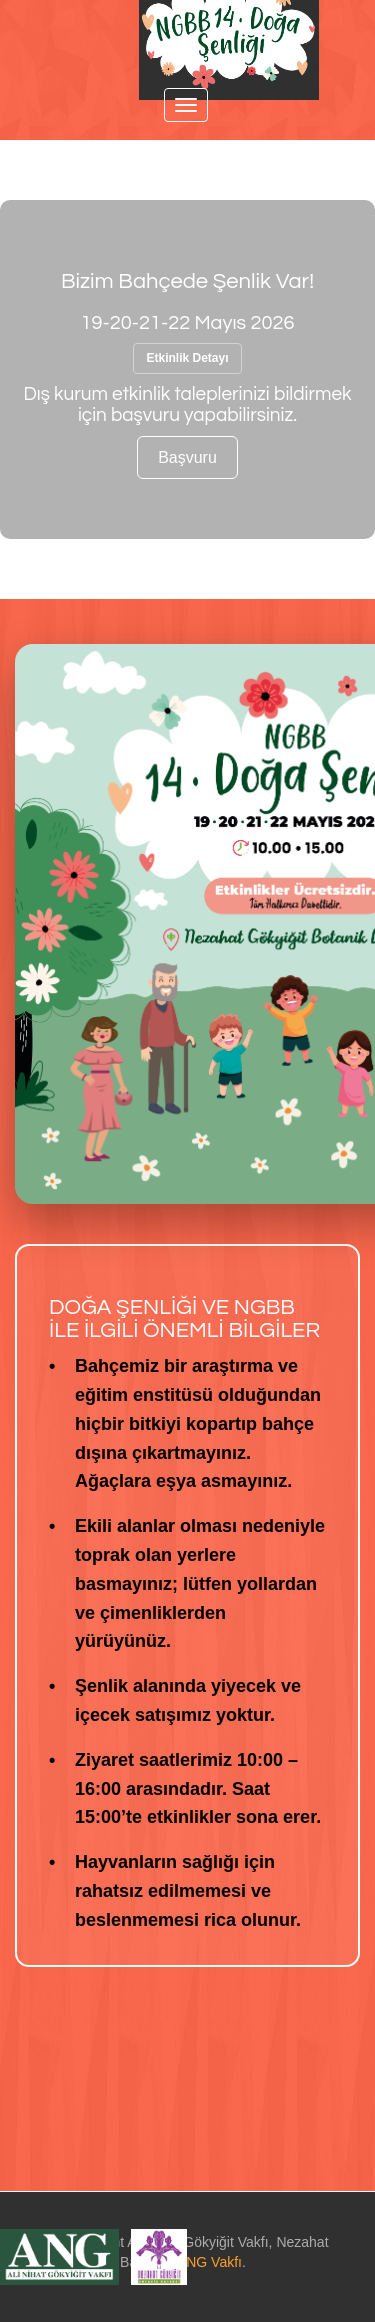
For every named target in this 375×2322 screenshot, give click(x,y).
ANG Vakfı (209, 2262)
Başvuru (187, 457)
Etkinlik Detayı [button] (187, 358)
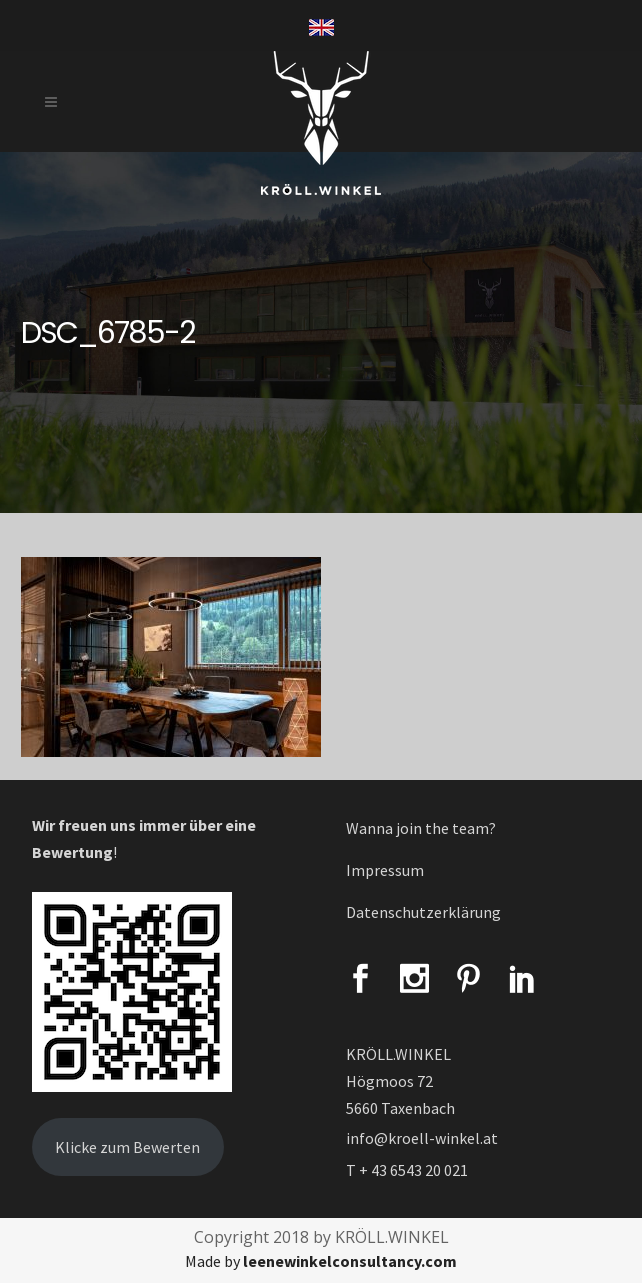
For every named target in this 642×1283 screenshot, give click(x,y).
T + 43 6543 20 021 (407, 1170)
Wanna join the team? (421, 828)
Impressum (385, 870)
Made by (321, 1261)
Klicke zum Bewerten (127, 1147)
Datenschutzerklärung (423, 912)
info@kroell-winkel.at (422, 1138)
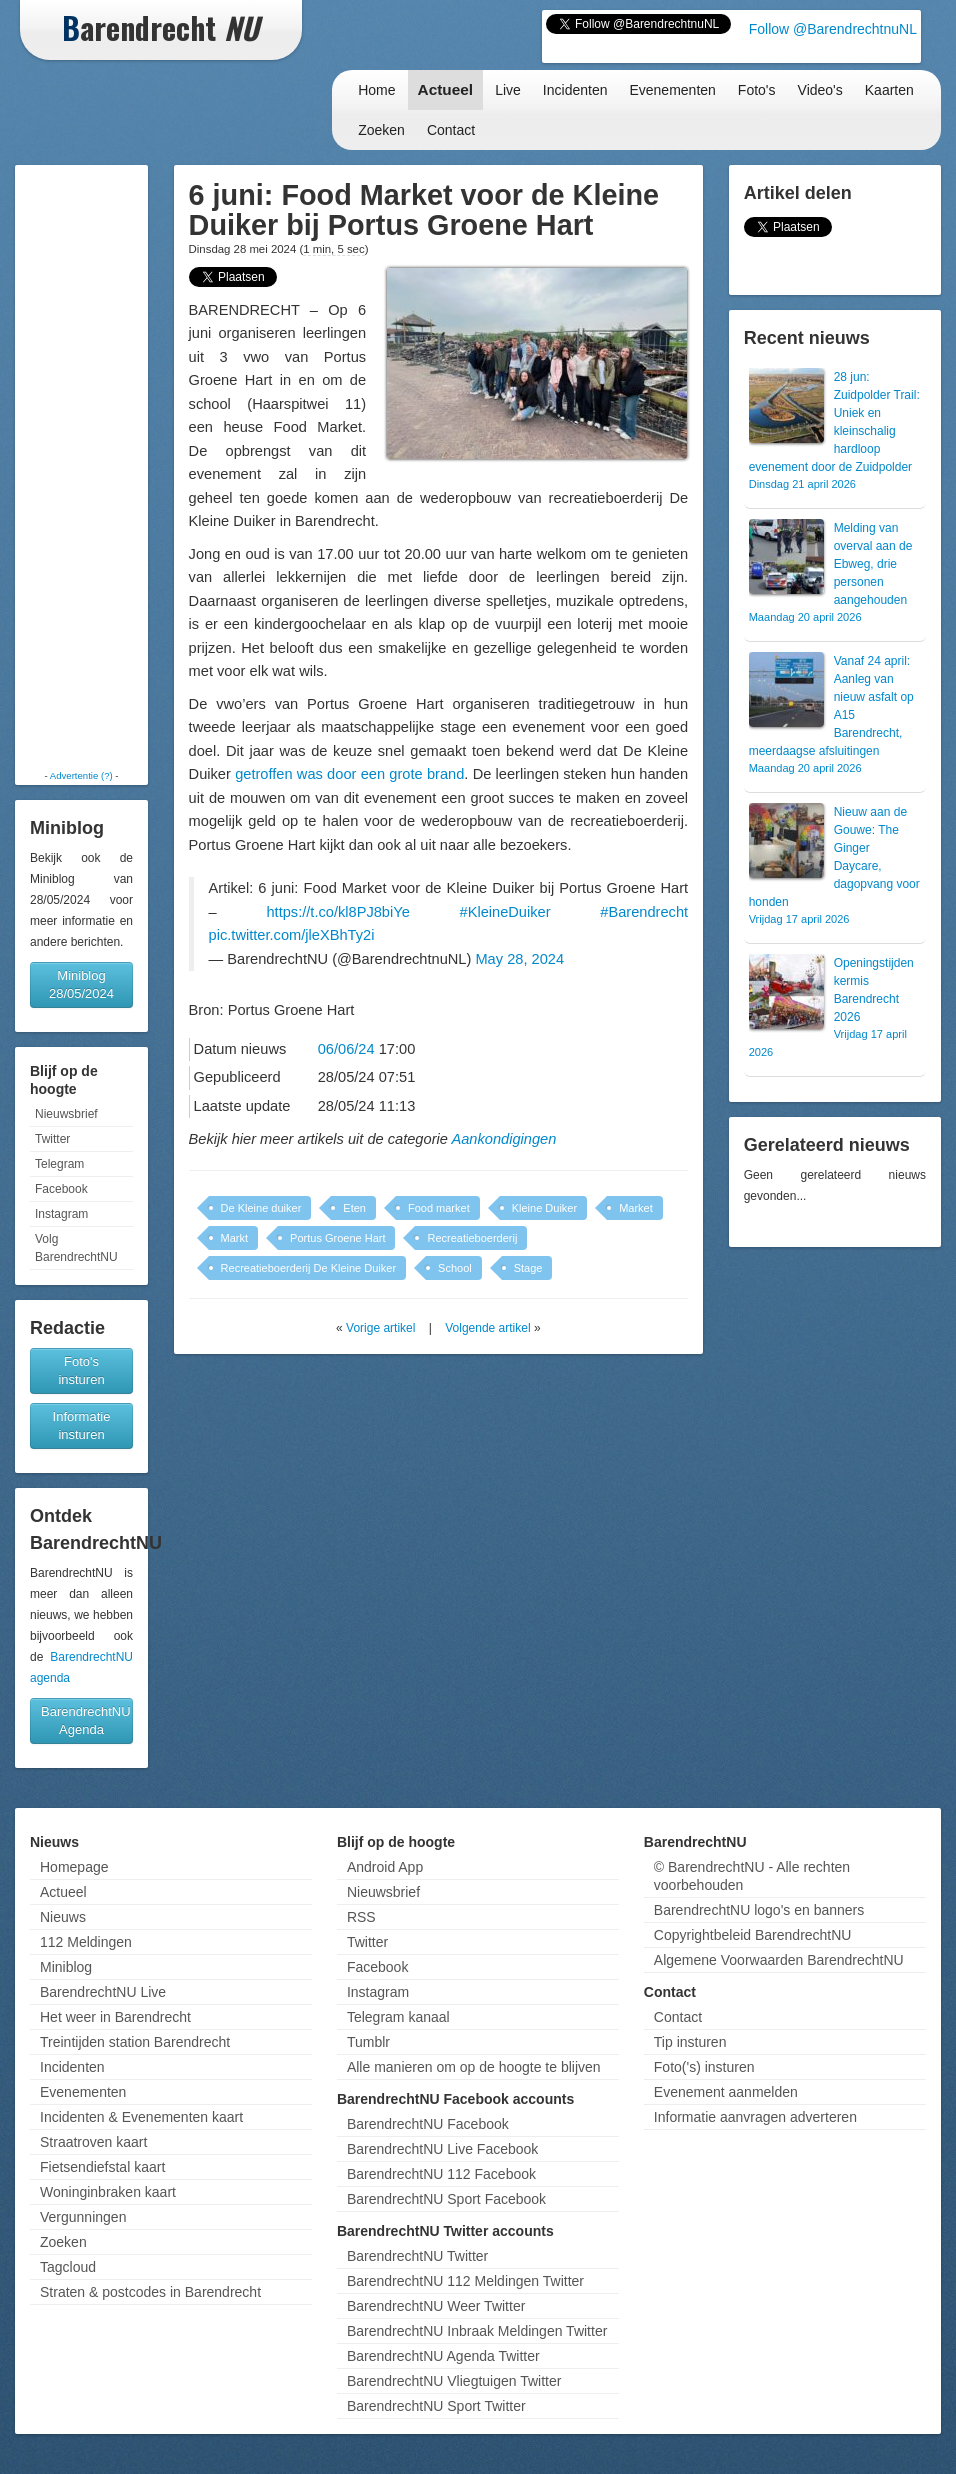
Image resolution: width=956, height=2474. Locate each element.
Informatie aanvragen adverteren (755, 2117)
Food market (439, 1208)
---
Task to carry out
Copy each line of the records that contains the word "give". Case matters, so a line only counts if its capitals match.

Exercise answer
For every named target in this 375×2322 screenshot, give click(x,y).
For every named target in this 642×1283 screenshot, give click(x,y).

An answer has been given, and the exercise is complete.